I'm trying to do a gradient elution of whole-cell extracts from marine phytoplankton with anion exchange chromatography to isolate a protein of interest.  My one specification is that the proteins need to remain native and non-demetallated, so no ionic detergents, no EDTA, probably not urea. Here's the protocol I'm working from http://www.nature.com/protocolexchange/protocols/496 .

MY PROBLEM is that my proteins have been precipitating on my columns. I'm only loading 5 mg at most, and the columns are rated for 50 mg HSA max, so I don't think I'm over loading them.  It's pretty easy to see that there's a lot of green junk left in the column after elution with Tris+1 or 2M NaCl elution. Even ethanol and isopropanol weren't capable of washing out all of the stuff. I found that adding a little Triton-X 100 to my loading and elution buffers (it's also in my cell lysis buffer and is presumably carried away during washes with detergent free buffer) is sufficient to prevent proteins from getting stuck in the column and will wash junk out of previously run columns, but this isn't great because it seems to interfere with protein binding to the resin (lots of color in my loading flow through). I've tried 0.05% up to 0.5% Triton X and I'm still getting a lot of flow through (but less at lower concentrations).
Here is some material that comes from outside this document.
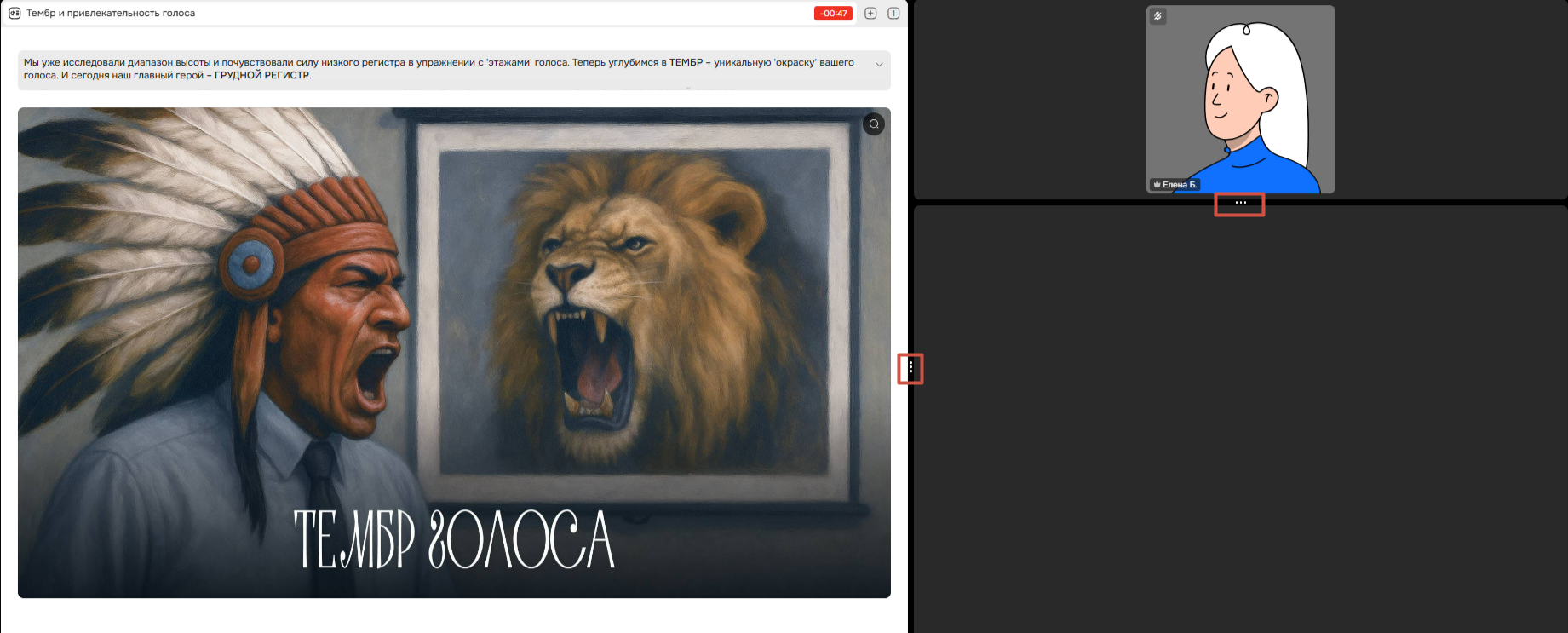
Task: Click the plus icon in the top bar
Action: (x=870, y=13)
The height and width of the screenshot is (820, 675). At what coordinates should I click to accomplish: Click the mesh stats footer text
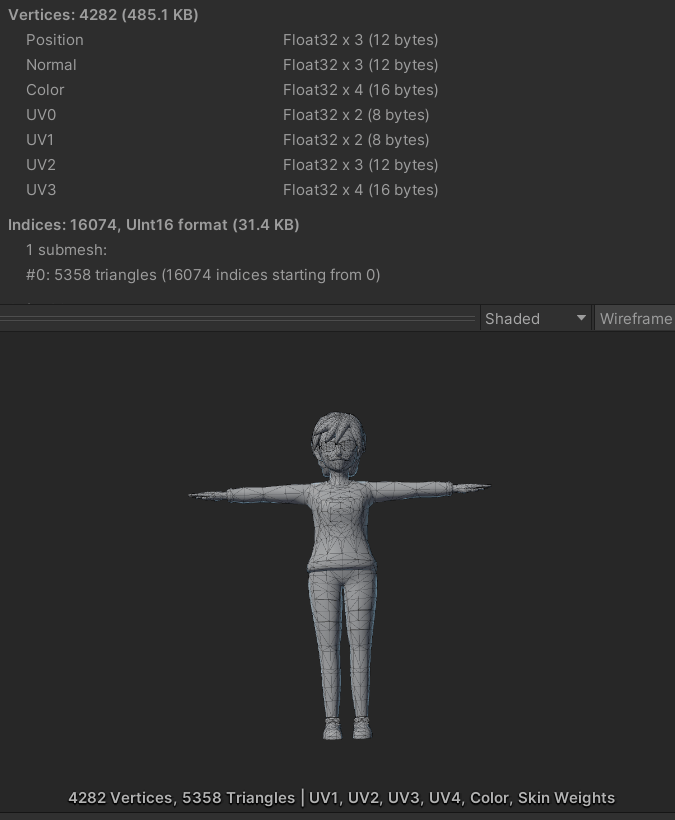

LONG STORY SHORT: Tx100 seems to prevent protein precipitation in anion exchange column, but is there any established way of preventing proteins from precipitating after being concentrated onto the AEX column? I've heard urea could work, but I'm wary because I don't want to interfere with protein structure.

Also - everything was filtered 0.45um before being loaded, so I don't think any particulates are plugging up resin.